_TASK BRIEF:_ Transcribe the listing below only from the line with "Given: Click the 制限あり cell text" up to and including the line with "The height and".

_TASK INPUTS:_
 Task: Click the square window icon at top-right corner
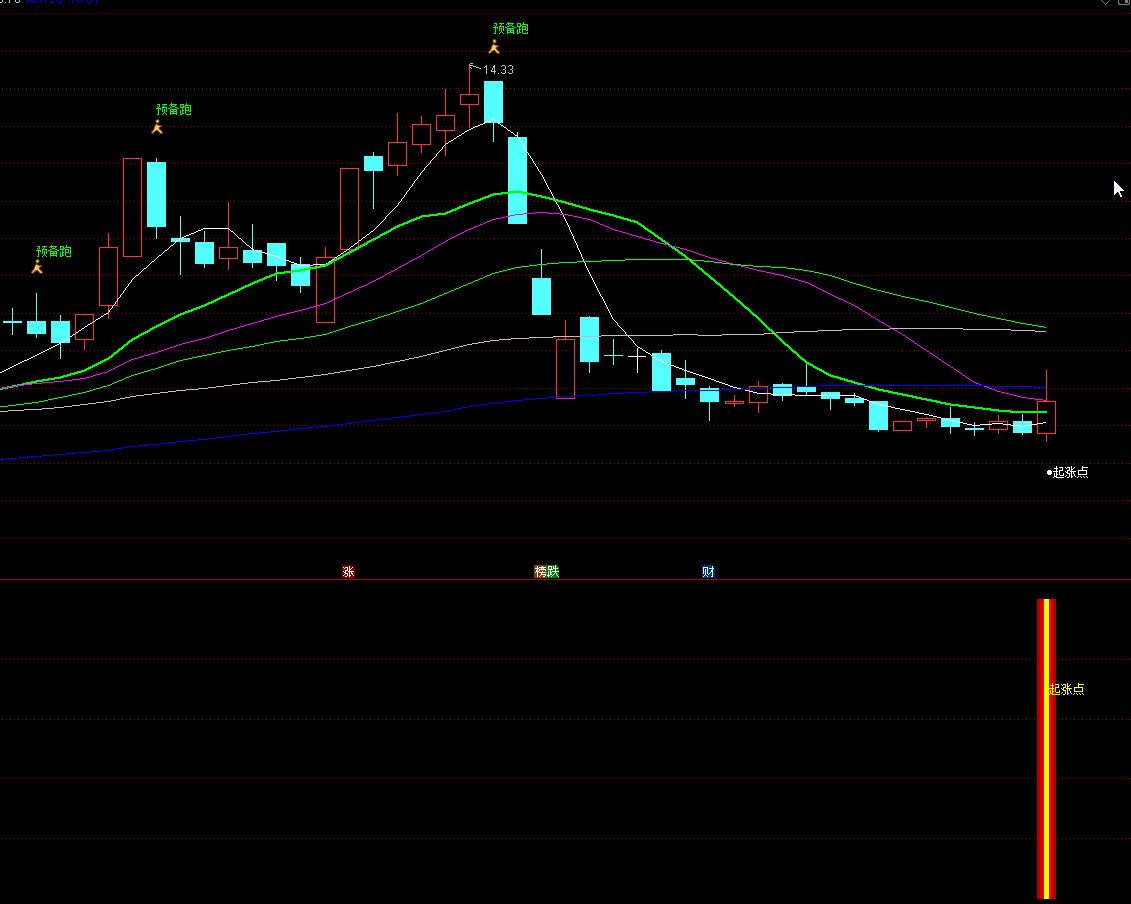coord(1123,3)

...

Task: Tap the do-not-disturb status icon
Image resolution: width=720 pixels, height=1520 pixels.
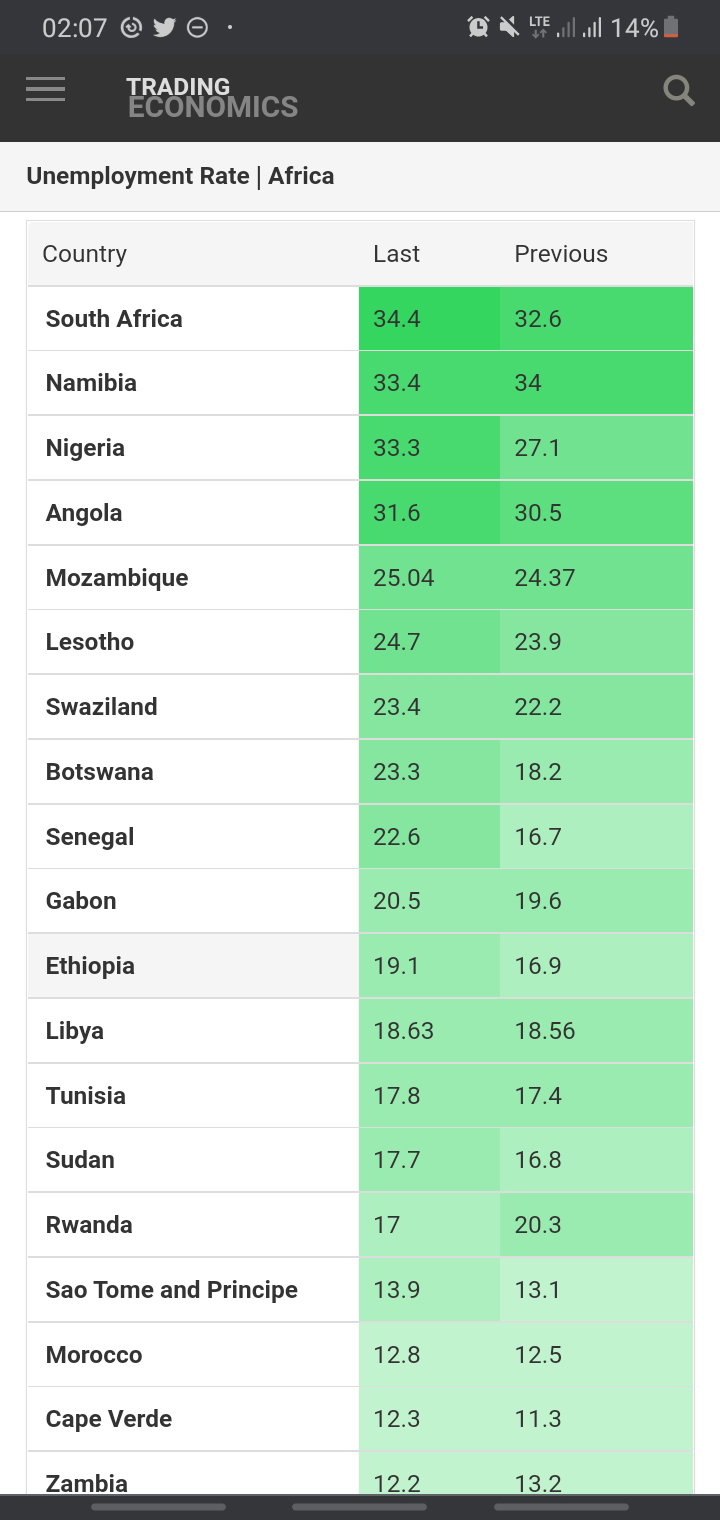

---

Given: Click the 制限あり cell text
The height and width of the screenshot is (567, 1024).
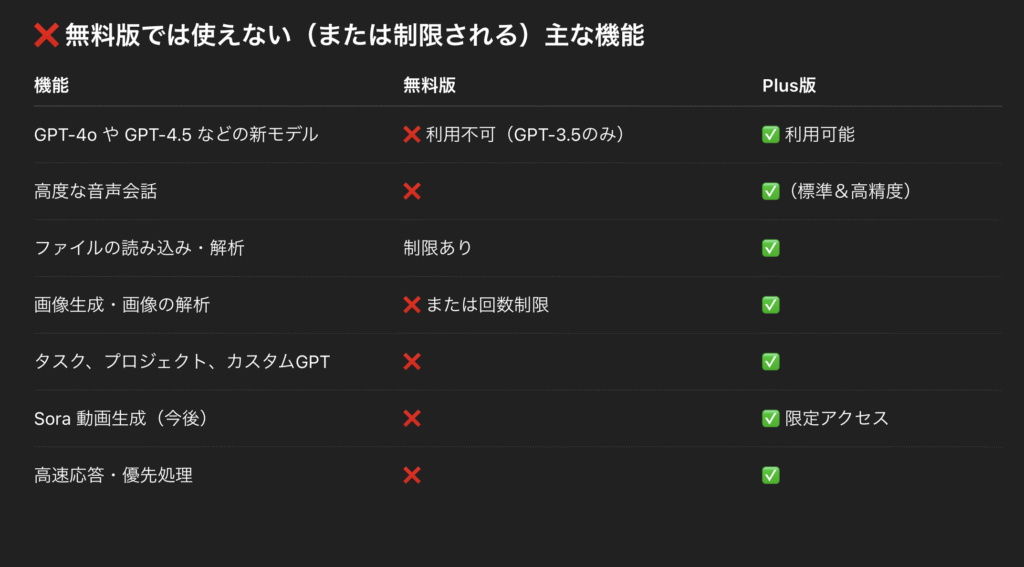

_RESULT FOR THIS EXERCISE:_
Given: Click the 制限あり cell text
The height and width of the screenshot is (567, 1024).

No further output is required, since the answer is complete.